=== EXCERTO DO TEXTO ===
Vejo, sem curiosidade, o drone que zumbe por cima de mim, a pairar nervoso sobre a praia. A uns metros, um adolescente brinca com os comandos do aparelho. Nada de novo. A privacidade, como o silêncio, são os derradeiros luxos da civilização.

O silêncio há muito que se perdeu para quem não o pode pagar. A privacidade vai-se perdendo aos poucos, sem anúncio. O que começa por uma identificação, um dedo de tinta num papel, passa a nome, morada, idade, género, estado civil, orientação sexual, identificação política, religião, dieta alimentar, estilo de vida, temperatura, doenças prévias e actuais, relações amorosas e amizade. Num ápice, se compararmos com o tempo do universo, o que fazíamos, antes registado em pergaminhos, desenhos, cartas e textos, é agora partilhado em posts nas redes sociais, memorizado no telefone, assinalado na portagem da autoestrada, visível no extracto do multibanco, gravado pela câmara de vídeo em zonas de risco. Cada movimento é transformado em número, em conjunto de dados, em algoritmos interpretáveis ao serviço de quem os cria.

A cada episódio de medo, o mundo exige segurança. Está montada a justificação. Planeia-se a abordagem: um ponto de controlo aqui para medir a temperatura; um inquérito ali, para se saber ao que vai; uma câmara mais acima, virada para o prédio para proteger dos ladrões; outra câmara na rua para segurança de quem passa; um acesso a computadores privados para controlar hackers; uma conversa com a vizinhança do bairro, a quem se pede que, em nome da ordem e da segurança, se esteja alerta e se reporte comportamentos desviantes da norma. E o que é norma hoje, pode ser estranho amanhã. O que fazemos e o que somos passa a ser propriedade de quem está no poder. Pela segurança, afasta-se quem tem outra cor de pele, quem pensa, age, veste, ama ou reza, de forma diferente. A diferença assusta, não se conhece. Ou conhece-se mas não se quer. A liberdade individual traz muitos problemas.
===
COMO PROCEDER: Transcreva a passagem do texto sobre a privacidade que começa pelas palavras "A cada episódio" e termina em "traz muitos problemas.", trocando "ladrões" por "assaltantes".
=== DADOS FORNECIDOS ===
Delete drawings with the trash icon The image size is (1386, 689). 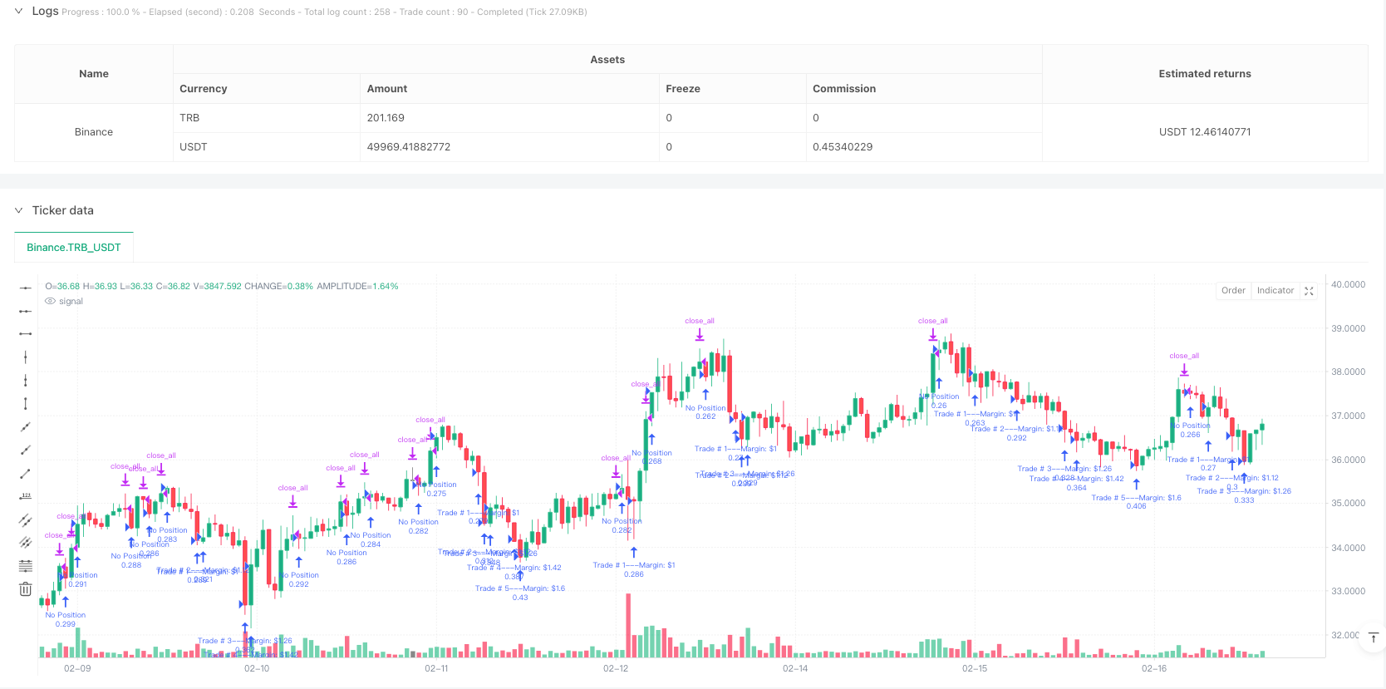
===
RESPOSTA:
A cada episódio de medo, o mundo exige segurança. Está montada a justificação. Planeia-se a abordagem: um ponto de controlo aqui para medir a temperatura; um inquérito ali, para se saber ao que vai; uma câmara mais acima, virada para o prédio para proteger dos assaltantes; outra câmara na rua para segurança de quem passa; um acesso a computadores privados para controlar hackers; uma conversa com a vizinhança do bairro, a quem se pede que, em nome da ordem e da segurança, se esteja alerta e se reporte comportamentos desviantes da norma. E o que é norma hoje, pode ser estranho amanhã. O que fazemos e o que somos passa a ser propriedade de quem está no poder. Pela segurança, afasta-se quem tem outra cor de pele, quem pensa, age, veste, ama ou reza, de forma diferente. A diferença assusta, não se conhece. Ou conhece-se mas não se quer. A liberdade individual traz muitos problemas.